Former Carolina Panthers player Rae Carruth is seeking custody of his 18-year-old son, who was born via emergency caesarean section in 1999 while his mother was in a coma after being shot by a gunman hired by Carruth.
Cherica Adams — who was eight months pregnant at the time — died from her injuries a month later, while the baby, Chancellor, survived but suffered permanent brain damage and cerebral palsy due to being without oxygen for 70 minutes before he was born, and Carruth was convicted of conspiracy to commit murder in 2001.
Having served 17 years in a North Carolina prison, the NFL veteran has now reached out to Adams’ mother in a handwritten 15-page letter apologizing for causing her daughter’s death, Charlotte TV station WBTV reported.
“I’m apologizing for the loss of her daughter. I’m apologizing for the impairment of my son,” Carruth said in the letter for Saundra Adams that was sent to the station. “I feel responsible for everything that happened. And I just want her to know that truly I am sorry for everything.”
Carruth is scheduled to be released from Sampson Correctional Institution in Clinton, North Carolina, on Oct. 22, having served his sentence for hiring Van Brett Watkins and Michael Kennedy to murder Adams.
Watkins, who shot Adams four times in a drive-by ambush on Nov. 16, 1999, was sentenced to a minimum of 40 years. After promising to turn himself in if Adams died, Carruth fled while on a $3 million bail and was later found in West Tennessee hiding in the trunk of a car outside a motel.
Despite his cold-hearted crime, Carruth now wants to take 18-year-old Chancellor away from his grandmother when he is released.
“I should be raising my son. His mother should be raising her son,” the former wide receiver said. “Ms. Adams should not be doing this and I want that responsibility back.
“I feel like he might not ever have his mother in his life but he could still have me and I could still make a difference and I don’t think that’s anyone’s responsibility when I’m still here.”
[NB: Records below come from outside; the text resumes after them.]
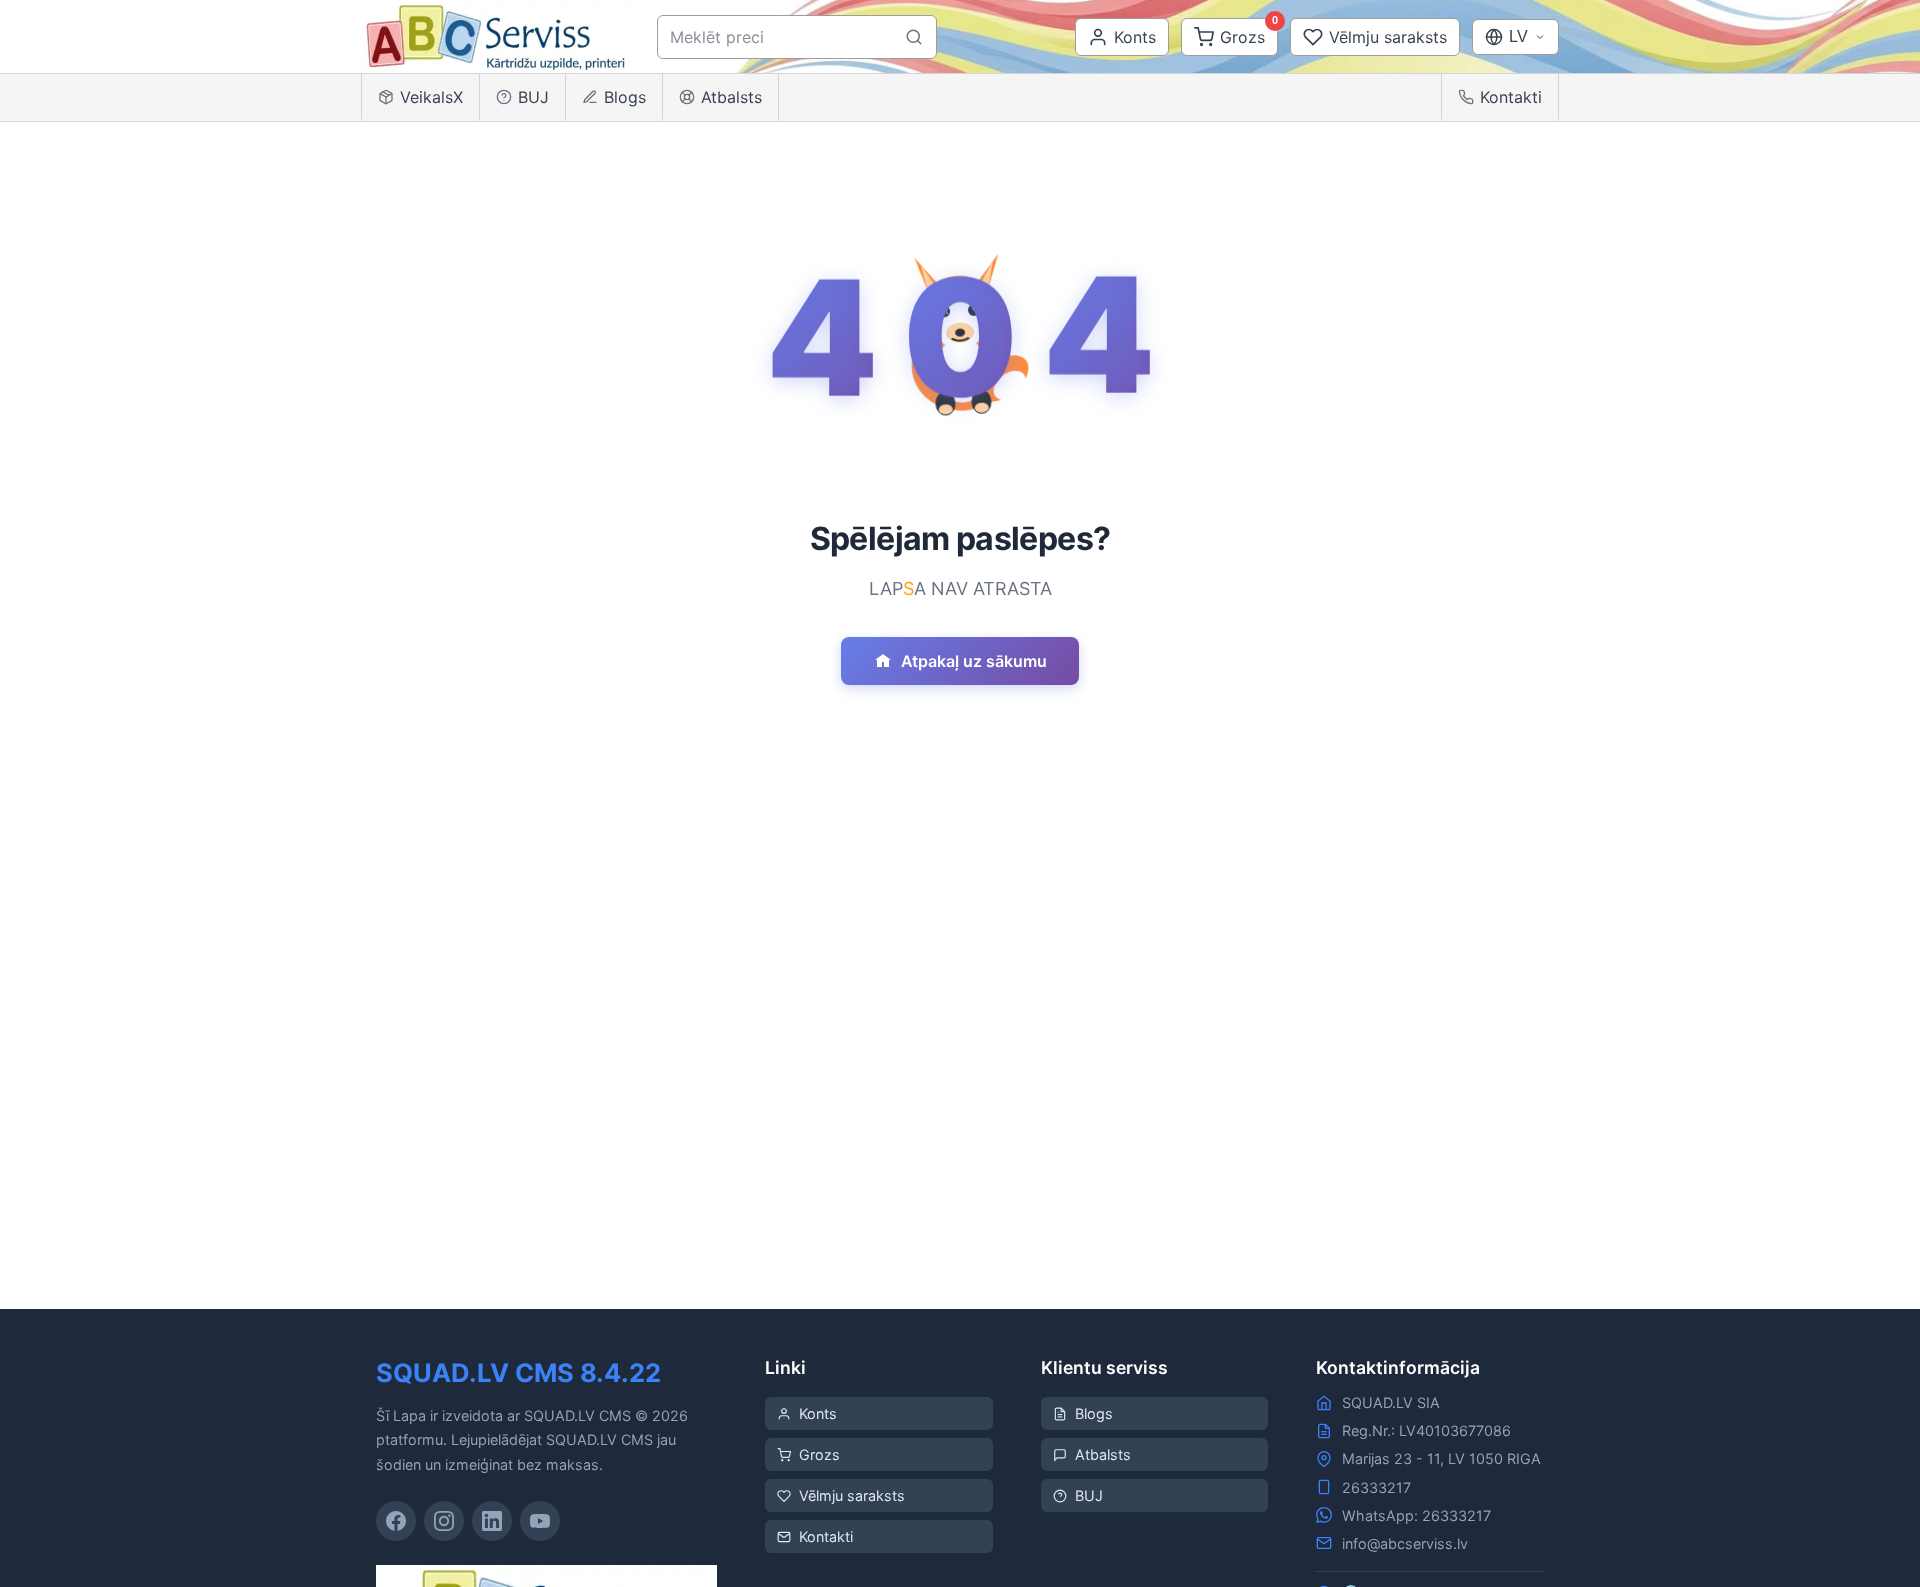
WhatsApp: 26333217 (1416, 1515)
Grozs (819, 1454)
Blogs (625, 97)
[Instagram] (444, 1521)
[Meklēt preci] (914, 37)
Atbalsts (731, 97)
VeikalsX (431, 97)
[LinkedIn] (492, 1521)
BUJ (533, 97)
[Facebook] (396, 1521)
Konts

Saundra Adams responded to the prison correspondence by telling the Charlotte Observer on Monday that Carruth will never get custody of his son.
“I’ve forgiven Rae already, but to have any type of relationship with him, there does have to be some repentance,” Adams said. “And I think this opens the door. But I can say definitively he’s not ever going to have custody of Chancellor. Chancellor will be raised either by me or, after I’m gone, by someone else who loves him and who knows him. He will never be raised by a stranger — someone he doesn’t know and who tried to kill him.”